Dear CUPE-Executive:

Thank you for passing the resolution to support the campaign of boycott, divestment and sanctions against Israel. It has become plainly obvious to anyone who has studied the actions of the Israeli government that their goal is not security but rather confiscation of as much of the West Bank as possible.

Like South Africa, Israel will have to be subjected to intense international pressure before it recognizes Palestinians as a people with the right to their own state and/or equal rights in a joint Palestinian/Jewish state.

No doubt you will come under intense pressure from pro-Israeli organizations to reverse this courageous decision, but rest assured that the overwhelming majority of people in the world are not fooled by right-wing, racist rhetoric and the mainstream media bias surrounding this issue.

Thank you again!

**************

To whom it may concern

I wish to express my profound gratitude to CUPE Ontario for passing Resolution 50 in support of the global campaign against Israeli Apartheid.

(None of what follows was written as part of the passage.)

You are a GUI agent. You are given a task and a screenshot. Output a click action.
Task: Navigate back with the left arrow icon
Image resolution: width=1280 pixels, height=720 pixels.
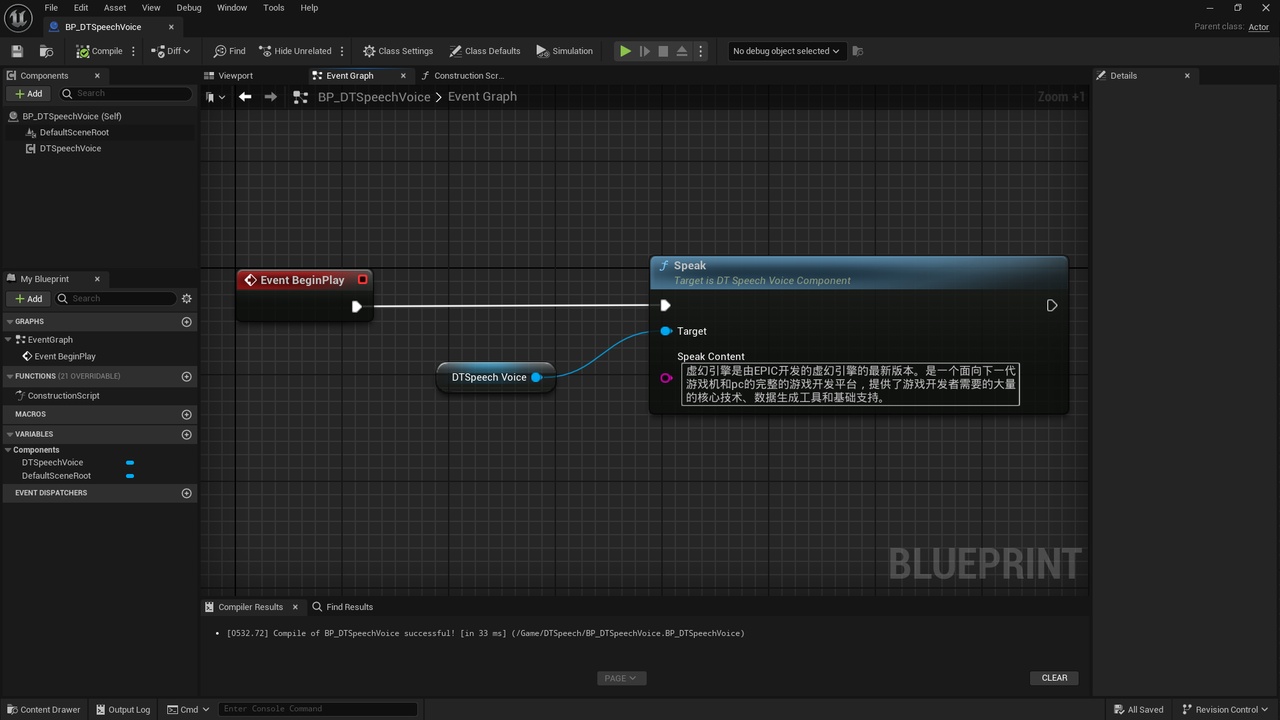pyautogui.click(x=245, y=97)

Only the grossly uninformed or misinformed can fail to comprehend the inexcusable suffering that Israel has inflicted on the Palestinian people for nearly six decades. For the sake of all of humanity, it must end.

Again, I commend your courage and principle. Rest assured, the vast majority of thinking people who want to see a peaceful world stand with you.

Most certainly you will come under great pressure from the pro-Israel lobby to reverse your decision. Please stand firm for justice and International Law.